**Extract to read**
--*--

Figures like this are always measured in inflation-adjusted dollars, but this seems dishonest. Even after adjusting for inflation, there's more money today than there was during World War II.
Wouldn't it be more honest to give these figures in terms of percent of GDP for the years these projects were started?
We don't spend in units of %GDP (you don't see "GDP 0.000001" as the price listed for a Big Mac), so I disagree with that.
As to the inflation adjustments, yes, the Fed's numbers are based on highly massaged price surveys instead of actual monetary inflation, so you're right that the particular numbers are probably off. BUT: given the deflation hitting the USD right now, perhaps not as off as one might suspect?
Buying a Big Mac is a personal investment, it'd be strange to measure that in percent of GDP. But one could imagine measuring it in percent of your yearly wages. You wouldn't do this for a Big Mac, of course, but for a large purchase like a car or a house it's an entirely reasonable way to look at the problem: it allows you to look at it in terms not of dollars (the precise value of which means nothing to the situation) but rather in terms of your ability to pay.
A country-wide investment like a war or a financial plan should be measured in terms of the country's ability to pay, too. We have over twice as many people and over four times as much money as we had during World War two: using investments made by that benchmark makes no sense.
What the hell kind of Marxist crap is that? Thinking like in the eastern bloc is what demolished the soviet economy and won the cold war for the U.S. To paraphrase Screwtape, "let us not fall victim to [their] own propaganda".

--*--

**Recorded data**
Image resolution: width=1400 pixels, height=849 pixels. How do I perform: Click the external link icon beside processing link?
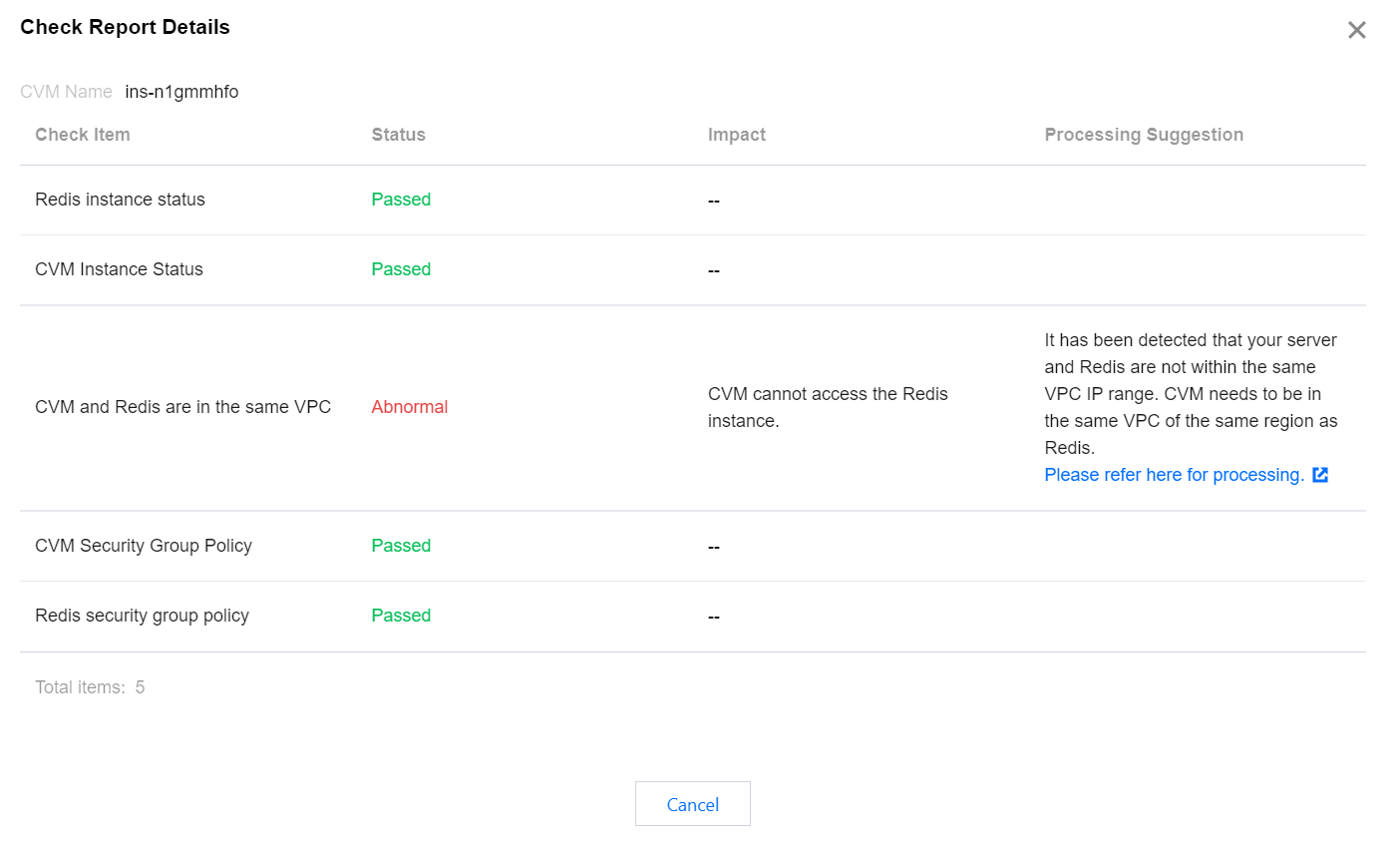tap(1320, 475)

--*--

In the comment thread on inflation-adjusted dollars above, why does one commenter consider it reasonable to measure a large purchase like a car or a house as a percent of yearly wages? Answer in one to three sentences.

**Exercise solution**
Measuring a car or house as a share of yearly wages lets you judge it by your ability to pay rather than in dollars, whose precise value means nothing to the situation.